__PAGE EXTRACT__.
==================================================

Including the root object

Notice the output does not contain the "root" object, { level_1: ... } . If this is desired, we can change the program like so -

const { basename } =
  require ("path")

const dir2obj = async (path = ".") =>
  ( { [basename (path)]: // <-- always wrap in object
      (await stat (path)) .isFile ()
        ? String (await readFile (path))
        : await parallel
            ( readdir (path)
            , p => dir2obj (join (path, p)) // <-- no more wrap
            )
            .then (results => Object.assign(...results))
    }
  )

dir2obj ("./level_4") .then (console.log, console.error)

The root object now contains the original input path -

{
  "level_4": {
    "file_4_1": "file_4_1 content\n",
    "file_4_2": "file_4_2 content\n"
  }
}

This version of the program has a more correct behavior. The result will always be an object, even if the input path is a file -

dir2obj ("./level_1/level_2/level_3_2/level_4/file_4_2")
  .then (obj => JSON.stringify (obj, null, 2))
  .then (console.log, console.error)

Still returns an object -

{
  "file_4_2": "file_4_2 content\n"
}

Rewrite using imperative style without async-await

In a comment you remark on the "unreadable" style above, but I find boilerplate syntax and verbose keywords highly unpalatable. In a style I suspect you'll recognize as more familiar, take notice of all the added chars -

const dir2obj = function (path = ".") {
  return stat(path).then(stat => {
    if (stat.isFile()) {
      return readFile(path).then(String)
    }
    else {
      return readdir(path)
        .then(paths => paths.map(p => dir2obj(join(path, p))))

==================================================

__RAW DATA__.
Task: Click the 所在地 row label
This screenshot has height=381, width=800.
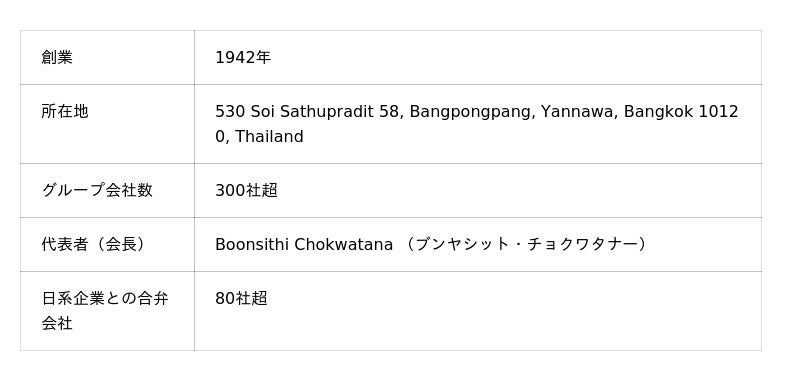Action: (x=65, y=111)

==================================================

__PROBLEMS__.
a. Summarize the dir2obj excerpt in two sentences.
b. In the dir2obj excerpt, swap "wrap" for "enclose" and give the text starting with "Notice the output" and going on through "(results => Object.assign(...results))".
c. According to the dir2obj excerpt, what does the root object now contain?

__TASK RESULTS__.
a. The dir2obj excerpt shows a revised program that always wraps its result in an object keyed by the basename of the input path. As a result, the output includes the root object and remains an object even when the input path is a file, and the excerpt then begins rewriting dir2obj in an imperative style without async-await.

b.
Notice the output does not contain the "root" object, { level_1: ... } . If this is desired, we can change the program like so -

const { basename } =
  require ("path")

const dir2obj = async (path = ".") =>
  ( { [basename (path)]: // <-- always enclose in object
      (await stat (path)) .isFile ()
        ? String (await readFile (path))
        : await parallel
            ( readdir (path)
            , p => dir2obj (join (path, p)) // <-- no more enclose
            )
            .then (results => Object.assign(...results))

c. The original input path.